Being a parent is a wonderful experience but it can also be very demanding. Along with the joys come responsibilities and parents often feel that their resources are pushed to the limit. The greatest strain of all falls on a parent’s emotional resources. This stress and strain is one of the main reasons why parents would use smacking as a form of discipline – a light slap on the hand takes far less time than explaining right and wrong to a two year old. Other parents use this as a form of discipline as they are unaware of the alternatives. At the end of the day, slapping is wrong as it violates children’s rights. It also provides them with a bad example on how to deal with difference of opinion and difficult situations. Most of all it is completely INEFFECTIVE.

So what are the alternatives to slapping?

1-3 years


Children this young may not understand words but they can learn from our actions. For example, your toddler takes another child’s toy. By picking your child up and removing him/her from the room for a few minutes at a time whenever he/she does this, the child will gradually associate taking another’s toy with being taken away from the fun completely. The first time you take the child away from the toys etc. there will inevitably be tears and discontent which can be upsetting in itself for a parent. But this method of discipline not only teaches a child right from wrong but also about making their own choices i.e. he/she can take from others but will be removed from the fun completely or choose to behave and continue to play.

Children aged 4+


By giving a child time out you are giving the child time to consider his/her behaviour. The most important thing about time out is that the child spends this time in a boring environment e.g. the hallway, as opposed to the TV room or his/her bedroom. Time out makes it clear to the child that you will not give attention to tantrums and bad behaviour and it also gives you a chance to calm down. It is recommended that time outs aren’t used with children under 4 and that when opting for this discipline parents should allow a minute for each year of the child’s age e.g. a time out for a child of 5 should ideally last for 5 minutes only and so on.
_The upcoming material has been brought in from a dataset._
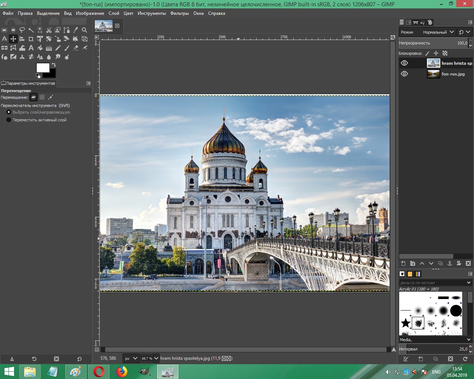Enable lock alpha channel for the layer
This screenshot has width=474, height=379.
pyautogui.click(x=445, y=53)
Teach children right from wrong by giving them choices. For example, if a child refuses to do homework you can accept that in a calm way but let them know that the alternative to not doing homework is going to bed early.



Try to discuss any conflicts in a positive way, without getting cross. It is better to ‘negotiate’ with your child and find a middle way that you can both accept, just as you would with an adult.


Teenagers are more likely to respect your views if you show respect for theirs. Imposing your opinions may only make things worse.


Try not to be too critical – as they become adults, children need a lot of support and encouragement to build up their confidence.